> _Description of the task_: Each entry here is to be restated word for word.

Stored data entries
=== Begin Enclosure ===

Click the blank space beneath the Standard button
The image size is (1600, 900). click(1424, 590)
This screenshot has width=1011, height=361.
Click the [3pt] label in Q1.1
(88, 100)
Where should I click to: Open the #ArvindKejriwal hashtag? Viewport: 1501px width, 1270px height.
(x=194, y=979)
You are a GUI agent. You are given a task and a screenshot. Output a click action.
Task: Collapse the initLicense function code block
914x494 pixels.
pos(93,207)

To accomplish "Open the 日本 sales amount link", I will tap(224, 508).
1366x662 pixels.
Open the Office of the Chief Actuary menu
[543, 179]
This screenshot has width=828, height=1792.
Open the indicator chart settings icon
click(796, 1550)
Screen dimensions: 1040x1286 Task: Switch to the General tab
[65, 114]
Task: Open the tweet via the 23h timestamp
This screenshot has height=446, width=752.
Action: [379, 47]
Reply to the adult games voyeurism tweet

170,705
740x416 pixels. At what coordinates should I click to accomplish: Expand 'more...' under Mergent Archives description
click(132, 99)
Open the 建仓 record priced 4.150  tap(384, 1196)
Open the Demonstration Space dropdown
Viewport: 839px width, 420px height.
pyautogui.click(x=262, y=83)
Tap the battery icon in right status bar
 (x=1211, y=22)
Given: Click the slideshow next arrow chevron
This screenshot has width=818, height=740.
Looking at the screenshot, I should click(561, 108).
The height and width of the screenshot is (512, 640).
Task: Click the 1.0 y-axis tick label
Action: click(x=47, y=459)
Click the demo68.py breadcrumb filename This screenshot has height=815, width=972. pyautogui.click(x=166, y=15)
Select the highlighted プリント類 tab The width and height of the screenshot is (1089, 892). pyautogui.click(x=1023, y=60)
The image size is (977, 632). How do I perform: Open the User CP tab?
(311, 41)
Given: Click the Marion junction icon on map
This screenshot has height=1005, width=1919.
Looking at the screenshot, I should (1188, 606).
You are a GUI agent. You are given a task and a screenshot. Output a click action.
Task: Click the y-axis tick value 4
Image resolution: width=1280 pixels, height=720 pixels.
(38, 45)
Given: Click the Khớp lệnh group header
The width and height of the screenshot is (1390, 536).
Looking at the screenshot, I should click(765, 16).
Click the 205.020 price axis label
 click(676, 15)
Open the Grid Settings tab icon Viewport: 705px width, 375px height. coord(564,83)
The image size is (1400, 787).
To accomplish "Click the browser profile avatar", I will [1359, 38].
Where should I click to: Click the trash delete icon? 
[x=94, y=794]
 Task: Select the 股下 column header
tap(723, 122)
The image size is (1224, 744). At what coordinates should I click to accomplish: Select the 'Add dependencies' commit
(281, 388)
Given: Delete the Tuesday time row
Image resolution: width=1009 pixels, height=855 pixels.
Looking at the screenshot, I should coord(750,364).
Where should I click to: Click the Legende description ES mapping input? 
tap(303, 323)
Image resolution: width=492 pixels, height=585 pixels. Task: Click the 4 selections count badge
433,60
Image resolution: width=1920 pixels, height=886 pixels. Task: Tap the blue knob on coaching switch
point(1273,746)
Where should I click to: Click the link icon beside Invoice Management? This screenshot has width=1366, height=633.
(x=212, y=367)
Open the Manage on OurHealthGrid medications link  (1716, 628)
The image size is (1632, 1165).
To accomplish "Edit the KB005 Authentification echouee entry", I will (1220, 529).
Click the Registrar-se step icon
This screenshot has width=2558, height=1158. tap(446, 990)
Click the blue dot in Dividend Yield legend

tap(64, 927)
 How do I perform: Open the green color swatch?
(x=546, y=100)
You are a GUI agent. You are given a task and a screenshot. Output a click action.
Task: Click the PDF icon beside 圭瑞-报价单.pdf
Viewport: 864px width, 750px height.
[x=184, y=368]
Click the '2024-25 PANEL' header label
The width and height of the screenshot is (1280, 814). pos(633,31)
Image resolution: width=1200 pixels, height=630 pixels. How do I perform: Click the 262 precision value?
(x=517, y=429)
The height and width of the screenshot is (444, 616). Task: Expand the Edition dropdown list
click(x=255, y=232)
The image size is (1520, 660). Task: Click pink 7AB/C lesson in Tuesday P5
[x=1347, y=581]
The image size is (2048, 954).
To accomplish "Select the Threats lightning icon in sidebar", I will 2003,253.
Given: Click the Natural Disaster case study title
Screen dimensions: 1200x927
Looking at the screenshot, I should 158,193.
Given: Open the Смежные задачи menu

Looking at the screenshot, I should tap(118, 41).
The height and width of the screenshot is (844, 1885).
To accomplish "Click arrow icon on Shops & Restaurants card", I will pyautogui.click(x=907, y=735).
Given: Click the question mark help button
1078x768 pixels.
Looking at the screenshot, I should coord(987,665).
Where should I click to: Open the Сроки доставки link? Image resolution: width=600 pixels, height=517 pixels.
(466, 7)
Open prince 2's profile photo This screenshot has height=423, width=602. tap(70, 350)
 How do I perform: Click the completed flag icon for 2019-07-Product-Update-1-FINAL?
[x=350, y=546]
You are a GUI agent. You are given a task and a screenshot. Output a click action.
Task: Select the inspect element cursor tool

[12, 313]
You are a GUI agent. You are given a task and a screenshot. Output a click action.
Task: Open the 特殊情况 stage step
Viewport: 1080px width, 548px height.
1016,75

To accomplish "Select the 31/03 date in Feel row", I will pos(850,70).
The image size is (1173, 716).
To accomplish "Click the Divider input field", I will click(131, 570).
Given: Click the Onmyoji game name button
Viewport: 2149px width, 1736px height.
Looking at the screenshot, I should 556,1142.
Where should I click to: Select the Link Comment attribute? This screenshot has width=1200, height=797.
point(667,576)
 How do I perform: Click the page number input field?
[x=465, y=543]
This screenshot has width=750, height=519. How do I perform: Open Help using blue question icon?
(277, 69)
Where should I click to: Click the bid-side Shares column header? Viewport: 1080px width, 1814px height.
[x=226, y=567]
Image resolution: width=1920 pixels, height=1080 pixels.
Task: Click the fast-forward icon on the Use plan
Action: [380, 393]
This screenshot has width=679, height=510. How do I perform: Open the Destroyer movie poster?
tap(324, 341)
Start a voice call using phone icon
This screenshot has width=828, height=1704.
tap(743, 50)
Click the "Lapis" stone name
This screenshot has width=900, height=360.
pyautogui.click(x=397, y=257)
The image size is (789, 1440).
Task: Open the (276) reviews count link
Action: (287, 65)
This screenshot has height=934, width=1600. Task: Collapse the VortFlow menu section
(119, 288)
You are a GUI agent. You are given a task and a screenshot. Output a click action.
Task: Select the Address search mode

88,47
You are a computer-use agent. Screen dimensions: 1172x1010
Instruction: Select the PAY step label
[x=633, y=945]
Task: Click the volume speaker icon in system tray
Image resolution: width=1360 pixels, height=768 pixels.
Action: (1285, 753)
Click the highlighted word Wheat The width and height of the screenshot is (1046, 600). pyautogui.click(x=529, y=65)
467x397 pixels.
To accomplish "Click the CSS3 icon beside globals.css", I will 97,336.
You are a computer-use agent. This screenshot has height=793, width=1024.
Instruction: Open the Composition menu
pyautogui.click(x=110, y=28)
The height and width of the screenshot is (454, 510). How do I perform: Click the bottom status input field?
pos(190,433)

=== End Enclosure ===

> _Exercise solution_:
Click the blank space beneath the Standard button
The image size is (1600, 900). click(1424, 590)
This screenshot has width=1011, height=361.
Click the [3pt] label in Q1.1
(88, 100)
Where should I click to: Open the #ArvindKejriwal hashtag? Viewport: 1501px width, 1270px height.
(x=194, y=979)
You are a GUI agent. You are given a task and a screenshot. Output a click action.
Task: Collapse the initLicense function code block
914x494 pixels.
pos(93,207)

To accomplish "Open the 日本 sales amount link", I will tap(224, 508).
1366x662 pixels.
Open the Office of the Chief Actuary menu
[543, 179]
This screenshot has width=828, height=1792.
Open the indicator chart settings icon
click(796, 1550)
Screen dimensions: 1040x1286 Task: Switch to the General tab
[65, 114]
Task: Open the tweet via the 23h timestamp
This screenshot has height=446, width=752.
Action: [379, 47]
Reply to the adult games voyeurism tweet

170,705
740x416 pixels. At what coordinates should I click to accomplish: Expand 'more...' under Mergent Archives description
click(132, 99)
Open the 建仓 record priced 4.150  tap(384, 1196)
Open the Demonstration Space dropdown
Viewport: 839px width, 420px height.
pyautogui.click(x=262, y=83)
Tap the battery icon in right status bar
 (x=1211, y=22)
Given: Click the slideshow next arrow chevron
This screenshot has width=818, height=740.
Looking at the screenshot, I should click(561, 108).
The height and width of the screenshot is (512, 640).
Task: Click the 1.0 y-axis tick label
Action: click(x=47, y=459)
Click the demo68.py breadcrumb filename This screenshot has height=815, width=972. pyautogui.click(x=166, y=15)
Select the highlighted プリント類 tab The width and height of the screenshot is (1089, 892). pyautogui.click(x=1023, y=60)
The image size is (977, 632). How do I perform: Open the User CP tab?
(311, 41)
Given: Click the Marion junction icon on map
This screenshot has height=1005, width=1919.
Looking at the screenshot, I should (1188, 606).
You are a GUI agent. You are given a task and a screenshot. Output a click action.
Task: Click the y-axis tick value 4
Image resolution: width=1280 pixels, height=720 pixels.
(38, 45)
Given: Click the Khớp lệnh group header
The width and height of the screenshot is (1390, 536).
Looking at the screenshot, I should click(765, 16).
Click the 205.020 price axis label
 click(676, 15)
Open the Grid Settings tab icon Viewport: 705px width, 375px height. coord(564,83)
The image size is (1400, 787).
To accomplish "Click the browser profile avatar", I will [1359, 38].
Where should I click to: Click the trash delete icon? 
[x=94, y=794]
 Task: Select the 股下 column header
tap(723, 122)
The image size is (1224, 744). At what coordinates should I click to accomplish: Select the 'Add dependencies' commit
(281, 388)
Given: Delete the Tuesday time row
Image resolution: width=1009 pixels, height=855 pixels.
Looking at the screenshot, I should coord(750,364).
Where should I click to: Click the Legende description ES mapping input? 
tap(303, 323)
Image resolution: width=492 pixels, height=585 pixels. Task: Click the 4 selections count badge
433,60
Image resolution: width=1920 pixels, height=886 pixels. Task: Tap the blue knob on coaching switch
point(1273,746)
Where should I click to: Click the link icon beside Invoice Management? This screenshot has width=1366, height=633.
(x=212, y=367)
Open the Manage on OurHealthGrid medications link  (1716, 628)
The image size is (1632, 1165).
To accomplish "Edit the KB005 Authentification echouee entry", I will (1220, 529).
Click the Registrar-se step icon
This screenshot has width=2558, height=1158. tap(446, 990)
Click the blue dot in Dividend Yield legend

tap(64, 927)
 How do I perform: Open the green color swatch?
(x=546, y=100)
You are a GUI agent. You are given a task and a screenshot. Output a click action.
Task: Click the PDF icon beside 圭瑞-报价单.pdf
Viewport: 864px width, 750px height.
[x=184, y=368]
Click the '2024-25 PANEL' header label
The width and height of the screenshot is (1280, 814). pos(633,31)
Image resolution: width=1200 pixels, height=630 pixels. How do I perform: Click the 262 precision value?
(x=517, y=429)
The height and width of the screenshot is (444, 616). Task: Expand the Edition dropdown list
click(x=255, y=232)
The image size is (1520, 660). Task: Click pink 7AB/C lesson in Tuesday P5
[x=1347, y=581]
The image size is (2048, 954).
To accomplish "Select the Threats lightning icon in sidebar", I will 2003,253.
Given: Click the Natural Disaster case study title
Screen dimensions: 1200x927
Looking at the screenshot, I should 158,193.
Given: Open the Смежные задачи menu

Looking at the screenshot, I should tap(118, 41).
The height and width of the screenshot is (844, 1885).
To accomplish "Click arrow icon on Shops & Restaurants card", I will pyautogui.click(x=907, y=735).
Given: Click the question mark help button
1078x768 pixels.
Looking at the screenshot, I should coord(987,665).
Where should I click to: Open the Сроки доставки link? Image resolution: width=600 pixels, height=517 pixels.
(466, 7)
Open prince 2's profile photo This screenshot has height=423, width=602. tap(70, 350)
 How do I perform: Click the completed flag icon for 2019-07-Product-Update-1-FINAL?
[x=350, y=546]
You are a GUI agent. You are given a task and a screenshot. Output a click action.
Task: Select the inspect element cursor tool

[12, 313]
You are a GUI agent. You are given a task and a screenshot. Output a click action.
Task: Open the 特殊情况 stage step
Viewport: 1080px width, 548px height.
1016,75

To accomplish "Select the 31/03 date in Feel row", I will pos(850,70).
The image size is (1173, 716).
To accomplish "Click the Divider input field", I will click(131, 570).
Given: Click the Onmyoji game name button
Viewport: 2149px width, 1736px height.
Looking at the screenshot, I should 556,1142.
Where should I click to: Select the Link Comment attribute? This screenshot has width=1200, height=797.
point(667,576)
 How do I perform: Click the page number input field?
[x=465, y=543]
This screenshot has width=750, height=519. How do I perform: Open Help using blue question icon?
(277, 69)
Where should I click to: Click the bid-side Shares column header? Viewport: 1080px width, 1814px height.
[x=226, y=567]
Image resolution: width=1920 pixels, height=1080 pixels.
Task: Click the fast-forward icon on the Use plan
Action: [380, 393]
This screenshot has width=679, height=510. How do I perform: Open the Destroyer movie poster?
tap(324, 341)
Start a voice call using phone icon
This screenshot has width=828, height=1704.
tap(743, 50)
Click the "Lapis" stone name
This screenshot has width=900, height=360.
pyautogui.click(x=397, y=257)
The image size is (789, 1440).
Task: Open the (276) reviews count link
Action: (287, 65)
This screenshot has height=934, width=1600. Task: Collapse the VortFlow menu section
(119, 288)
You are a GUI agent. You are given a task and a screenshot. Output a click action.
Task: Select the Address search mode

88,47
You are a computer-use agent. Screen dimensions: 1172x1010
Instruction: Select the PAY step label
[x=633, y=945]
Task: Click the volume speaker icon in system tray
Image resolution: width=1360 pixels, height=768 pixels.
Action: (1285, 753)
Click the highlighted word Wheat The width and height of the screenshot is (1046, 600). pyautogui.click(x=529, y=65)
467x397 pixels.
To accomplish "Click the CSS3 icon beside globals.css", I will 97,336.
You are a computer-use agent. This screenshot has height=793, width=1024.
Instruction: Open the Composition menu
pyautogui.click(x=110, y=28)
The height and width of the screenshot is (454, 510). How do I perform: Click the bottom status input field?
pos(190,433)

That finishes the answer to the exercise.